*** Opening of DATASET CONTENT ***

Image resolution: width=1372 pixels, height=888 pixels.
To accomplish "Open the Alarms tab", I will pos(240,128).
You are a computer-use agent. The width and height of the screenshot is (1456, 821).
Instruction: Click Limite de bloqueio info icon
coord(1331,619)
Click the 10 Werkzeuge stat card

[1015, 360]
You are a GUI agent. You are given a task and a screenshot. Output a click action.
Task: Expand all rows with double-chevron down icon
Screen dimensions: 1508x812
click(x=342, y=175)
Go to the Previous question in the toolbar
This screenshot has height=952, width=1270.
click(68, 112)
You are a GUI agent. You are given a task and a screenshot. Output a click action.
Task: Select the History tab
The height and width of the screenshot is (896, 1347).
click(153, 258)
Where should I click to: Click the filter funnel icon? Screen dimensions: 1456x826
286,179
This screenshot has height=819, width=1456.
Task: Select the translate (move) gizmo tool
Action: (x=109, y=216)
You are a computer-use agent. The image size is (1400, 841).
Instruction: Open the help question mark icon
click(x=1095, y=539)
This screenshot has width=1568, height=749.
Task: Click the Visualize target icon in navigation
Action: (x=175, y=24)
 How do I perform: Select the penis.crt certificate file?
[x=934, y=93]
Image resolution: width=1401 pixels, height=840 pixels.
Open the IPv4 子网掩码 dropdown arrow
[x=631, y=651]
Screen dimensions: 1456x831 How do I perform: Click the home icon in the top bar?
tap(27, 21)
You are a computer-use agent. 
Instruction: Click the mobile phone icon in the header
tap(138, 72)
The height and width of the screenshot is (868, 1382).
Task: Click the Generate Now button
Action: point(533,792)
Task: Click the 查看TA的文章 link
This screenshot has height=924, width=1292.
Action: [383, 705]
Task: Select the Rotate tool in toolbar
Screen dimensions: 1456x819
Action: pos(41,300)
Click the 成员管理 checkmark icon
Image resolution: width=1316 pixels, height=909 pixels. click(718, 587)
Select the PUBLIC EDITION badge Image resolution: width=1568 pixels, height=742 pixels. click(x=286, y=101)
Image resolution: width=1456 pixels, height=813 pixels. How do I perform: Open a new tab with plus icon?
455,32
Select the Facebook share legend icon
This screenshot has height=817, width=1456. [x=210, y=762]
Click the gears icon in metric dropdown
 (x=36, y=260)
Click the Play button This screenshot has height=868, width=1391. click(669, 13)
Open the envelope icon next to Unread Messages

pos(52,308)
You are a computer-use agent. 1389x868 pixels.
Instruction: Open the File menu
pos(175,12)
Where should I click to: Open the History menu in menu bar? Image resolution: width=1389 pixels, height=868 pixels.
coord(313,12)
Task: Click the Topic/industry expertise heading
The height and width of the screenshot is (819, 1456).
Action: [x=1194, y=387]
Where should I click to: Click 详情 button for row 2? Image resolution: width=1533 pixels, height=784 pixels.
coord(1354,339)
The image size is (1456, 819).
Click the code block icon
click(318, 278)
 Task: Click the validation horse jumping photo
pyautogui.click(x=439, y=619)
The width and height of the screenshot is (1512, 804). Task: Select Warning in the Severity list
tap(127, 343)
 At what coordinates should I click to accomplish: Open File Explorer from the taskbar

*** Close of DATASET CONTENT ***

WHAT IS NEEDED: Every line of the listing must be transcribed exactly.

RESPONSE TO THIS EXERCISE:
Image resolution: width=1372 pixels, height=888 pixels.
To accomplish "Open the Alarms tab", I will pos(240,128).
You are a computer-use agent. The width and height of the screenshot is (1456, 821).
Instruction: Click Limite de bloqueio info icon
coord(1331,619)
Click the 10 Werkzeuge stat card

[1015, 360]
You are a GUI agent. You are given a task and a screenshot. Output a click action.
Task: Expand all rows with double-chevron down icon
Screen dimensions: 1508x812
click(x=342, y=175)
Go to the Previous question in the toolbar
This screenshot has height=952, width=1270.
click(68, 112)
You are a GUI agent. You are given a task and a screenshot. Output a click action.
Task: Select the History tab
The height and width of the screenshot is (896, 1347).
click(153, 258)
Where should I click to: Click the filter funnel icon? Screen dimensions: 1456x826
286,179
This screenshot has height=819, width=1456.
Task: Select the translate (move) gizmo tool
Action: (x=109, y=216)
You are a computer-use agent. The image size is (1400, 841).
Instruction: Open the help question mark icon
click(x=1095, y=539)
This screenshot has width=1568, height=749.
Task: Click the Visualize target icon in navigation
Action: (x=175, y=24)
 How do I perform: Select the penis.crt certificate file?
[x=934, y=93]
Image resolution: width=1401 pixels, height=840 pixels.
Open the IPv4 子网掩码 dropdown arrow
[x=631, y=651]
Screen dimensions: 1456x831 How do I perform: Click the home icon in the top bar?
tap(27, 21)
You are a computer-use agent. 
Instruction: Click the mobile phone icon in the header
tap(138, 72)
The height and width of the screenshot is (868, 1382).
Task: Click the Generate Now button
Action: point(533,792)
Task: Click the 查看TA的文章 link
This screenshot has height=924, width=1292.
Action: [383, 705]
Task: Select the Rotate tool in toolbar
Screen dimensions: 1456x819
Action: pos(41,300)
Click the 成员管理 checkmark icon
Image resolution: width=1316 pixels, height=909 pixels. click(718, 587)
Select the PUBLIC EDITION badge Image resolution: width=1568 pixels, height=742 pixels. click(x=286, y=101)
Image resolution: width=1456 pixels, height=813 pixels. How do I perform: Open a new tab with plus icon?
455,32
Select the Facebook share legend icon
This screenshot has height=817, width=1456. [x=210, y=762]
Click the gears icon in metric dropdown
 (x=36, y=260)
Click the Play button This screenshot has height=868, width=1391. click(669, 13)
Open the envelope icon next to Unread Messages

pos(52,308)
You are a computer-use agent. 1389x868 pixels.
Instruction: Open the File menu
pos(175,12)
Where should I click to: Open the History menu in menu bar? Image resolution: width=1389 pixels, height=868 pixels.
coord(313,12)
Task: Click the Topic/industry expertise heading
The height and width of the screenshot is (819, 1456).
Action: [x=1194, y=387]
Where should I click to: Click 详情 button for row 2? Image resolution: width=1533 pixels, height=784 pixels.
coord(1354,339)
The image size is (1456, 819).
Click the code block icon
click(318, 278)
 Task: Click the validation horse jumping photo
pyautogui.click(x=439, y=619)
The width and height of the screenshot is (1512, 804). Task: Select Warning in the Severity list
tap(127, 343)
 At what coordinates should I click to accomplish: Open File Explorer from the taskbar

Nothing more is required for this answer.